§ What is expected
Answer the following from the review of The Ascent of Clare Boothe Luce below.
(a) In what year was Clare Boothe Luce born?
(b) Who was her first husband?
(c) What does the review say Volume II will cover?

§ Document passage
-=-=-
THE ASCENT OF CLARE BOOTHE LUCE

Morris dishes the fascinating dirt on—and logs the remarkable accomplishments of—this controversial author, social climber, magazine editor, athlete, foreign correspondent, and trophy wife. Most people these days know Clare Boothe Luce as the author of the acid-tongued movie classic The Women, which made Jungle Red nail polish a synonym for social intrigue and betrayal. Morris (Edith Kermit Roosevelt, 1980), who had access to Luce in the last years of her life and to the letters, journals, and documents that Luce kept from her adolescence, blends the killer nail color with a more subtle palette in a complex portrait of an intelligent, ambitious, and multi-faceted woman who was also beautiful, charming, witty, and always elegantly turned out. However, there was no silver spoon in Clare's mouth when she was born in 1903, the illegitimate child of an upwardly striving young mother, who at some point in Luce's childhood probably earned a living as a call girl. That interfered with the quest of neither mother nor daughter for wealthy, well-connected partners. Clare's first husband was rich, social, alcoholic George Brokaw. After their divorce, she begged a job from magazine publisher CondÇ Nast. Within a few years she was managing editor of Vanity Fair, a playwright, essayist, and the object of Henry Luce's desire. Married to Luce, she went on to become a war correspondent, filing reports for the new Life magazine. The controversy surrounding her often obscured the fact that she was a talented writer and an astute, if sometimes venomous, reporter. Lap up Volume I, with its intimate and sometimes contradictary detail: Clare Boothe Luce, her Vionnet dresses fitted in Paris, as feminist icon. Watch for Volume II—Clare as congresswoman and US ambassador. (45 b&w photos, not seen) (First serial to Vanity Fair; Book-of-the-Month Club selection)
-=-=-
§ Source data
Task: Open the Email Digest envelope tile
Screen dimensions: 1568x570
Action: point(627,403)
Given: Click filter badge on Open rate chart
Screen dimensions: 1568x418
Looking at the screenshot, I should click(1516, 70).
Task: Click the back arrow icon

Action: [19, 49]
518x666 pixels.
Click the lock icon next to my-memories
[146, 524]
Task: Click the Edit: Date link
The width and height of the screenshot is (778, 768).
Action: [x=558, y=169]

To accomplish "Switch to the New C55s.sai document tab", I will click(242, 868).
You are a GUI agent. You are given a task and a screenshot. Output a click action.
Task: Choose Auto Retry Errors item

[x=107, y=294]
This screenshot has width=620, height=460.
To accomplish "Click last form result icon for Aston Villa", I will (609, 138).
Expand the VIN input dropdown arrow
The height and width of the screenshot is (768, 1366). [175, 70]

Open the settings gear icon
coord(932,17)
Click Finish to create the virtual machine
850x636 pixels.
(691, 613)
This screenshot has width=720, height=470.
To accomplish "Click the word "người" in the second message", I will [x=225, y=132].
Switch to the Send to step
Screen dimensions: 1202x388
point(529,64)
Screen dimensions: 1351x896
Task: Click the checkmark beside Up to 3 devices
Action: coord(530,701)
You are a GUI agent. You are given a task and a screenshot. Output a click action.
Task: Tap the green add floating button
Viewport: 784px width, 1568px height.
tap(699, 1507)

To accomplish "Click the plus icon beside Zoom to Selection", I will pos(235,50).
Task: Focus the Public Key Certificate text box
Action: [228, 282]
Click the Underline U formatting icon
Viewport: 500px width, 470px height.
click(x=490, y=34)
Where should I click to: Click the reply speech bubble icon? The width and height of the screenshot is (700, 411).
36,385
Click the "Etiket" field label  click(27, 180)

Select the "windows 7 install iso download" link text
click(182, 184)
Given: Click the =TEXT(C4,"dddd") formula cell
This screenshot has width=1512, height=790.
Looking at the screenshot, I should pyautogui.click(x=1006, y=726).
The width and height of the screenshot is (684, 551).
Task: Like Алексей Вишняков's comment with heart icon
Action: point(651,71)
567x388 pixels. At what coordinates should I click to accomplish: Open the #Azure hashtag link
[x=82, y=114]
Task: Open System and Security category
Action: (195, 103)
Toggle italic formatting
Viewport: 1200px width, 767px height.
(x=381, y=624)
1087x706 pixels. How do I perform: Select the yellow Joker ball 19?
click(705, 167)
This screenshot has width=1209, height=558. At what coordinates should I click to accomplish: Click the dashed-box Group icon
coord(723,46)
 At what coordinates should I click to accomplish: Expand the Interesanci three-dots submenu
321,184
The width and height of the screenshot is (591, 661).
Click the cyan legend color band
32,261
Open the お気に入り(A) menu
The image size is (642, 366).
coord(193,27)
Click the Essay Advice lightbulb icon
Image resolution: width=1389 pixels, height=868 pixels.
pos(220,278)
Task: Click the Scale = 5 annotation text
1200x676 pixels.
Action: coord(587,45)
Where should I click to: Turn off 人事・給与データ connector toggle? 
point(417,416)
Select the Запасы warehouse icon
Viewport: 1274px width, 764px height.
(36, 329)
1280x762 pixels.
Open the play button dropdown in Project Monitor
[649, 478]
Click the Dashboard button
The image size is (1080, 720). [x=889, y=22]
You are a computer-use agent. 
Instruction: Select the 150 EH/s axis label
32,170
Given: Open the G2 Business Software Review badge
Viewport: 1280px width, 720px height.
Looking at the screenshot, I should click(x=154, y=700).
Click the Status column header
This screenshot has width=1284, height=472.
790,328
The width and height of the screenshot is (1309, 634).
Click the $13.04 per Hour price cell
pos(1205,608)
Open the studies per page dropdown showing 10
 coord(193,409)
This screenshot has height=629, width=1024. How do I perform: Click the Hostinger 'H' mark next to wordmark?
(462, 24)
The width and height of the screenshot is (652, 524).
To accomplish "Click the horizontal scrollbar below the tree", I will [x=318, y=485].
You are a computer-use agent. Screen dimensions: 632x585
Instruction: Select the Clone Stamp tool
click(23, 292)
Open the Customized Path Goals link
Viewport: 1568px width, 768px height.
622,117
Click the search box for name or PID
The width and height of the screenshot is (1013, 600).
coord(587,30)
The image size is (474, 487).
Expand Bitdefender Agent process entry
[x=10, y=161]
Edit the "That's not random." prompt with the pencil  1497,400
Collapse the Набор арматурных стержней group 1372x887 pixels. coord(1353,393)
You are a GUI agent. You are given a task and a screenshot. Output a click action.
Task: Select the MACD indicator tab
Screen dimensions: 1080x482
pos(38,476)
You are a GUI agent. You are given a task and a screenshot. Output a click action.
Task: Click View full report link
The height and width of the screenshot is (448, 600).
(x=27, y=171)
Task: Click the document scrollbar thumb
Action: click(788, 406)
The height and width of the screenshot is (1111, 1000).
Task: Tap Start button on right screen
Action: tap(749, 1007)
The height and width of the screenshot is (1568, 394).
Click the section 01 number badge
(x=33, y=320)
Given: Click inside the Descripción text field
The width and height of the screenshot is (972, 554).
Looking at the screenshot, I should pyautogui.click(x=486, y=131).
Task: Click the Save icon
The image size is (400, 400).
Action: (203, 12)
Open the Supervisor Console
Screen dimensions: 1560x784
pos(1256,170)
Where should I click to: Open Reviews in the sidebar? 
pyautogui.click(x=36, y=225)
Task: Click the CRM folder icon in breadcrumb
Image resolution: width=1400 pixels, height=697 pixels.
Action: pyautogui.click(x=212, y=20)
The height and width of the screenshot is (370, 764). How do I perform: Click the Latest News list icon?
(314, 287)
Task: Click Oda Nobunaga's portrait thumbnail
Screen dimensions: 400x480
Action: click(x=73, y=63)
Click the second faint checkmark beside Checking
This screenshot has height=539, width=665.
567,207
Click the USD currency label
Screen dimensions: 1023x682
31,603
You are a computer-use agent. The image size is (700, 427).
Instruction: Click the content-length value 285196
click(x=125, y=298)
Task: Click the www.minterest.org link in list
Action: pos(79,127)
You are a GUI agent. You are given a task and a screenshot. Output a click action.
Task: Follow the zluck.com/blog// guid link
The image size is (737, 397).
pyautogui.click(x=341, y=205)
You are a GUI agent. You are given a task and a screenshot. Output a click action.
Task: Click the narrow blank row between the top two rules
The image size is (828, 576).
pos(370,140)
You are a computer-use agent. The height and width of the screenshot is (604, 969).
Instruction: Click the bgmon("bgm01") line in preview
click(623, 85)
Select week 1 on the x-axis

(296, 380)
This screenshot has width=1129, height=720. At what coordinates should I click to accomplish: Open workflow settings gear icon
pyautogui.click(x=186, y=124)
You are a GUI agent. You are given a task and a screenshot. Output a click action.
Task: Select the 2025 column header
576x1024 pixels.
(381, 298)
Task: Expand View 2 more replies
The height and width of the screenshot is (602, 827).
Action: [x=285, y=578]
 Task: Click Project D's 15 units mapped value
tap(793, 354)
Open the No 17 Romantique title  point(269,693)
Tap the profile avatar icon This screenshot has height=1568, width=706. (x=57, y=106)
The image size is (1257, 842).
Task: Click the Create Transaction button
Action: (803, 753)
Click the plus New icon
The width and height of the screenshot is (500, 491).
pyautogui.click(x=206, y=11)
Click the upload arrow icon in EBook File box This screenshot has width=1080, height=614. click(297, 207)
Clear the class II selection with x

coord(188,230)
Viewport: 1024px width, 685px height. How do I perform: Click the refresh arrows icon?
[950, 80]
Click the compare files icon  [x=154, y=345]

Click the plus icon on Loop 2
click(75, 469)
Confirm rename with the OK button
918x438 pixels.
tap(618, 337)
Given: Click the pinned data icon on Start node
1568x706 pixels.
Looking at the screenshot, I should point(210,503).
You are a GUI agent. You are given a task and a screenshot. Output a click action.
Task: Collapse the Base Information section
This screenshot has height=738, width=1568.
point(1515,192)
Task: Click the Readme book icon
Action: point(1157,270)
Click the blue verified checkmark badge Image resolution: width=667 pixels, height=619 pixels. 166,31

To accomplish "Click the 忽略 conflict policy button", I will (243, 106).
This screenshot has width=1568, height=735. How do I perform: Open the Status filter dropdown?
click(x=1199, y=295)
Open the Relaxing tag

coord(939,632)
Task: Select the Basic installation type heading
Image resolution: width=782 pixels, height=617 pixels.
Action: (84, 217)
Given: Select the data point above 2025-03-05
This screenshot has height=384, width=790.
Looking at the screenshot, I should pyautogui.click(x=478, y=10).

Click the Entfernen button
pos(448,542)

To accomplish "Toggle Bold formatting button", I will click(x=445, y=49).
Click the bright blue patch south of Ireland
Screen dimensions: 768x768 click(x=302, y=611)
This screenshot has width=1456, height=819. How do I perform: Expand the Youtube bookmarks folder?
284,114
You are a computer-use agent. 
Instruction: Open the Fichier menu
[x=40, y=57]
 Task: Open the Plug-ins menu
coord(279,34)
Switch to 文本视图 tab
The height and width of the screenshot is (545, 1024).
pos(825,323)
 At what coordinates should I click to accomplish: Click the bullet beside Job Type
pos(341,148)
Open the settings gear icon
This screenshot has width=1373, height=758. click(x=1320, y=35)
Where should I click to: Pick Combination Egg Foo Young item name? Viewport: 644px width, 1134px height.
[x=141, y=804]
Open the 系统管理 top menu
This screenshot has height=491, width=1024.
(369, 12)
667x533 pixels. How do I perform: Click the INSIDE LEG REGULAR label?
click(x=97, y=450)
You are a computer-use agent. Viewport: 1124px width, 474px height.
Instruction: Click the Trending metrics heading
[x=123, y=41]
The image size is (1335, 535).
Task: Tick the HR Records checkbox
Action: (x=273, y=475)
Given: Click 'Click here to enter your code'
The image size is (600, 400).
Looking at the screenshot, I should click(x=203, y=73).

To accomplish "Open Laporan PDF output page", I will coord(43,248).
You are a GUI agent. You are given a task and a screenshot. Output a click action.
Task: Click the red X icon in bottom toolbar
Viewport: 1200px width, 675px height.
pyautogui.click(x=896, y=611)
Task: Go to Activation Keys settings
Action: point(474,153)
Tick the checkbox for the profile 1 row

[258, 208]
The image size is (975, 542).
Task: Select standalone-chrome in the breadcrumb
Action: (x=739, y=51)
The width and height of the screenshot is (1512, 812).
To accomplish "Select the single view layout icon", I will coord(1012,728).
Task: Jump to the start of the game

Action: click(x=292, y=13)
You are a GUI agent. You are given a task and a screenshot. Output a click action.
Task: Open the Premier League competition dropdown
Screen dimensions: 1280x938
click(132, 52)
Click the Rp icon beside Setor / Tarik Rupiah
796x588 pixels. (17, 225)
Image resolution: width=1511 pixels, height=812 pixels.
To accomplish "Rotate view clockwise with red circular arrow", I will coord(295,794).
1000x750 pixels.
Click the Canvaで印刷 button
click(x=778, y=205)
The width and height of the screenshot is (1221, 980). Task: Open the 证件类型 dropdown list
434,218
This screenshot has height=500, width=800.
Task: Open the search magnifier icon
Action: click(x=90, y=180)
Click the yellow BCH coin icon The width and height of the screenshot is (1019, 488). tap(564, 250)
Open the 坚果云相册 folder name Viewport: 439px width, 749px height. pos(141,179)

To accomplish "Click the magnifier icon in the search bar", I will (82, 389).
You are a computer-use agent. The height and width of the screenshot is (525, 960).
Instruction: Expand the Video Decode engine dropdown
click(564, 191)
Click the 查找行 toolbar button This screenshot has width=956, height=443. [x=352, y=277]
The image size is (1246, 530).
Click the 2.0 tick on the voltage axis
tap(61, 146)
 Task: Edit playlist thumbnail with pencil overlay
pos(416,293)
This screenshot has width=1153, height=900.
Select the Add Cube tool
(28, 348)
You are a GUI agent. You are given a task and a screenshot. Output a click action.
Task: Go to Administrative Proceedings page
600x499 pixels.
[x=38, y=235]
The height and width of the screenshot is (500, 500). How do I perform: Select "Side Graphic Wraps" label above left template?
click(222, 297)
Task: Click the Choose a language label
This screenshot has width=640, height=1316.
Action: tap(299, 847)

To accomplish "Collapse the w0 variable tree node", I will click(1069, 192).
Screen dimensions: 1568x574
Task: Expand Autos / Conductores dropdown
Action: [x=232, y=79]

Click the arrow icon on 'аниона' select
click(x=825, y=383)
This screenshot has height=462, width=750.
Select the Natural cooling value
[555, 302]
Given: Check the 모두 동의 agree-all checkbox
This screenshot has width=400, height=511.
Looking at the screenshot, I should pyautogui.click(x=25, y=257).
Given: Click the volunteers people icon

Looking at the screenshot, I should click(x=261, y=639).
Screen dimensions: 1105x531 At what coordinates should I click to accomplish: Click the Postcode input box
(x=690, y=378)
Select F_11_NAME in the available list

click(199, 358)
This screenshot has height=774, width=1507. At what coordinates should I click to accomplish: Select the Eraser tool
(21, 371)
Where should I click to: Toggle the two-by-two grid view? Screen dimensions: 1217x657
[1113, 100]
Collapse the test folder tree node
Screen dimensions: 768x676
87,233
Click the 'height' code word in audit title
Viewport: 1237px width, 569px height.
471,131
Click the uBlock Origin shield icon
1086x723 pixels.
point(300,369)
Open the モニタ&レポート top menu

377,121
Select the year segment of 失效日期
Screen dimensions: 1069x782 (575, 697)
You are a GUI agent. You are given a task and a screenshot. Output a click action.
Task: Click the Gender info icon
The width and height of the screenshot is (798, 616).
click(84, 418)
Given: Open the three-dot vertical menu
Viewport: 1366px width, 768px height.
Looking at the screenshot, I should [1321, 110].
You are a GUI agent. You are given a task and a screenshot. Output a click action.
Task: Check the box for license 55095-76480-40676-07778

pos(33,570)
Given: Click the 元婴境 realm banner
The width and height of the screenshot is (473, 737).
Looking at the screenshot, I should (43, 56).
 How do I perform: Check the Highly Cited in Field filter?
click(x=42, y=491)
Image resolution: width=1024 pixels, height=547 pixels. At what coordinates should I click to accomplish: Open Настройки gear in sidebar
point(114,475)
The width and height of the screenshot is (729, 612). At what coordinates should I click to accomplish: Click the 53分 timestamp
-=-=-
§ Reply to the exercise
(a) 1903
(b) George Brokaw
(c) Clare as congresswoman and US ambassador